▶ 課題:
摂関政治についての文章のうち、「まず、摂政・関白という地位は」から「れる左大臣を選んだわけです。」までの全部を、一字も変えずに書き写すこと。

▶ 引用文:

まず、摂政・関白という地位は天皇を中心とする律令制に規定されていない特殊な職でした。
地位が高く政策決定にも関与できますが、律令に規定がないため具体的な権限は伴っていなかったのです。
であるならば、道長は位的に1つ下である左大臣に居座る方が有効だと考えました。
それはなぜか。
先ほどの図(「摂関政治の仕組みとは」)にもある通り、関白の役割は政策を天皇に伝えることであり、
重要事項を決定する公卿会議には参加しないことになっていました。
左大臣は、除目(貴族の人事)の決定権を持っています。
上の図では並列して記しましたが、非常置の太政大臣がいない時、左大臣と右大臣では実質的に
左大臣の方が立場は上※となっています。
※「左大臣」「右大臣」の左右とは、天皇から見た左と右のことを指しています。
京都にある天皇の内裏(天皇の居る所)から見て左側に位置する左京区は日が昇る上座に位置しているた
め、上位とされています。
つまり、肩書としては「関白」の方が天皇により近い存在ですが、名がある分実質的な権力がありません。
ゆえに、道長は(肩書は少し低くとも)実質的な権利を手中に収められる左大臣を選んだわけです。

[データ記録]
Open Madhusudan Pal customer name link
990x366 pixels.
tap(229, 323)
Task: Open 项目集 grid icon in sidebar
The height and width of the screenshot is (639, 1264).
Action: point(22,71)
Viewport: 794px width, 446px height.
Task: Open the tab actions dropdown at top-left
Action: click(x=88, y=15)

▶ 解答:
まず、摂政・関白という地位は天皇を中心とする律令制に規定されていない特殊な職でした。
地位が高く政策決定にも関与できますが、律令に規定がないため具体的な権限は伴っていなかったのです。
であるならば、道長は位的に1つ下である左大臣に居座る方が有効だと考えました。
それはなぜか。
先ほどの図(「摂関政治の仕組みとは」)にもある通り、関白の役割は政策を天皇に伝えることであり、
重要事項を決定する公卿会議には参加しないことになっていました。
左大臣は、除目(貴族の人事)の決定権を持っています。
上の図では並列して記しましたが、非常置の太政大臣がいない時、左大臣と右大臣では実質的に
左大臣の方が立場は上※となっています。
※「左大臣」「右大臣」の左右とは、天皇から見た左と右のことを指しています。
京都にある天皇の内裏(天皇の居る所)から見て左側に位置する左京区は日が昇る上座に位置しているた
め、上位とされています。
つまり、肩書としては「関白」の方が天皇により近い存在ですが、名がある分実質的な権力がありません。
ゆえに、道長は(肩書は少し低くとも)実質的な権利を手中に収められる左大臣を選んだわけです。